On devine que la thèse d'Isou dans Introduction à une nouvelle poésie et à une nouvelle musique de 1946 est contrefaite, et avec plus de trente ans de retard, quand bien même il tente de vêtir son propos de tissus nouveaux, qu'il va être contraint d'emberlificoter de plus en plus avec le temps d'oripeaux verbeux et hyperboliques. Bref, il gasconna.
Iliazd, typographe et poète ne laissa pas passer l'inculture et entra en polémique avec le bouillant branché. Il s'ensuivit des échanges de 1946 à 1950 que relate Françoise Le Gris, et la publication par Iliiazd d'un livre essentiel, en tout cas aussi important que son édition de Ledentu le Phare : Poésie de Mots inconnus.
Après une première conférence présidée par Camile Bryen qui finit en pugilat, "Après nous le lettrisme", Iliazd passa en effet à l'offensive en composant son anthologie de textes dont les dates de publication ne trompent pas. Exemples : Nicolas Beauduin (1919), Jacques Audiberti (1948), Pierre Albert-Birot (1917), Camille Bryen (1932), et puis évidemment Hugo Ball (1917), Kurt Shwitters (1927), Raoul Haussmann (1918), Eugène Jolas (1933), Vélimir Khlebnikov (1912), Michel Seuphor "Tout en roulant les RR" (1928), etc.
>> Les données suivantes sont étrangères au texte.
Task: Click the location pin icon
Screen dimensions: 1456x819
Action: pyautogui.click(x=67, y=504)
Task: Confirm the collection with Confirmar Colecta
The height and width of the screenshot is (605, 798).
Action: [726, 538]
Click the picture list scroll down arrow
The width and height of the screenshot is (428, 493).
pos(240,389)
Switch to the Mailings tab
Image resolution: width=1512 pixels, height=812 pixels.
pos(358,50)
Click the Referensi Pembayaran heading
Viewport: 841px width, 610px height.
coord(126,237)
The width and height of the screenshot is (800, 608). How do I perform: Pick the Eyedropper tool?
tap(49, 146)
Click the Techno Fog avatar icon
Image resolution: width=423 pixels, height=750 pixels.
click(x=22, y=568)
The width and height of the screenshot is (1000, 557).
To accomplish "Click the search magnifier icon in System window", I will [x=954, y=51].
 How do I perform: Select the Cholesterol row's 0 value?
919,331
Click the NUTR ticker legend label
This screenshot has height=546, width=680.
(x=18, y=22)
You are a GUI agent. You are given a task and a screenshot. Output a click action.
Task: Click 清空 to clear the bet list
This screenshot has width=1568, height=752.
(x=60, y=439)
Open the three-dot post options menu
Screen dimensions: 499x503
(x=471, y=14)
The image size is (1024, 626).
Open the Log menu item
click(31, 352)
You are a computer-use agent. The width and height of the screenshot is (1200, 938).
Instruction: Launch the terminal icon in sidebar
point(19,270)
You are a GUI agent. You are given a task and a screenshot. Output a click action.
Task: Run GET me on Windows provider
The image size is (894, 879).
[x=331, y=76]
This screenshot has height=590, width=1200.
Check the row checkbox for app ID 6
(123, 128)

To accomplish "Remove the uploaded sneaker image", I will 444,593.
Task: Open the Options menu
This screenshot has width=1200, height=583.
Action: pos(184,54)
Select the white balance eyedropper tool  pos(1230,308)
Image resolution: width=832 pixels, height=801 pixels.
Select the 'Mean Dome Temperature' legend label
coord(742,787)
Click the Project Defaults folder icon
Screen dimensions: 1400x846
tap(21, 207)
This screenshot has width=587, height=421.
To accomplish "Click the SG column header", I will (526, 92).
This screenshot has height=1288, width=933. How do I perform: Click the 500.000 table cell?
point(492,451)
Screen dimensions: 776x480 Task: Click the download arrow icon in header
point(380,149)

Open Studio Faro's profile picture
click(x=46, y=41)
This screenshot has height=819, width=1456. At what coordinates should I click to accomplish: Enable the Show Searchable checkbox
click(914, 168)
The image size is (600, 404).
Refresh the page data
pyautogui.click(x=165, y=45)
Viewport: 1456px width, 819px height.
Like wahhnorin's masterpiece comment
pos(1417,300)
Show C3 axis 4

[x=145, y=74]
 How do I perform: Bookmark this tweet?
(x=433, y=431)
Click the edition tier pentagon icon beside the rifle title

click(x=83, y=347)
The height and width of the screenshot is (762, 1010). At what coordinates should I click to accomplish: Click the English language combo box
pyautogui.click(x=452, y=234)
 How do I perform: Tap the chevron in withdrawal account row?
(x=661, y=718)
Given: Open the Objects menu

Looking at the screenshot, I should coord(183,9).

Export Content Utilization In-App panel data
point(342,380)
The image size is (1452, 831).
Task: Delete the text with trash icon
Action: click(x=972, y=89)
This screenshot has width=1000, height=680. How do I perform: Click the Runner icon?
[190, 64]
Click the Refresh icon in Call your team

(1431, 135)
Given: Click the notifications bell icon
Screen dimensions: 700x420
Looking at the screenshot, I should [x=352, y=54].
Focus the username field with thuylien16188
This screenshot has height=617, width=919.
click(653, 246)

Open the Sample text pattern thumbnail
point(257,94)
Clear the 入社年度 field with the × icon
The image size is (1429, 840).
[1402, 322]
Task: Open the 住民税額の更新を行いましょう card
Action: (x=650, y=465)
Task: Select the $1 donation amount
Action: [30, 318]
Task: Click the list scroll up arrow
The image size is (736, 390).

Datés de 1910 à 1948, ces écrits prouvent la préexistence de textes visuels et/ou phonétiques basés sur la désarticulation du langage, le néologisme et l'expérimentation chez les futuristes russes (Khlébnikov, Krutchonykh, Poplavsky, Térentiev, Akinsemoyin, Iliazd) et chez Dada (Arp, Ball, Hausmann, Schwitters, Tzara), ou d'indépendants et compagnons des mouvements précédents comme Albert-Birot, Artaud, Audiberti, Seuphor ou Bryen. Le tout étant illustré par Arp, Braque, Bryen Chagall, Dominguez, Férat, Giacometti, Gleizes, Hausmann, Laurens, Léger, Magnelli, Masson, Matisse, Metzinger, Miro, Picasso, Survage, Tauber-Arp, Tytgat, Villon, Wols, Ribemont-Dessaignes...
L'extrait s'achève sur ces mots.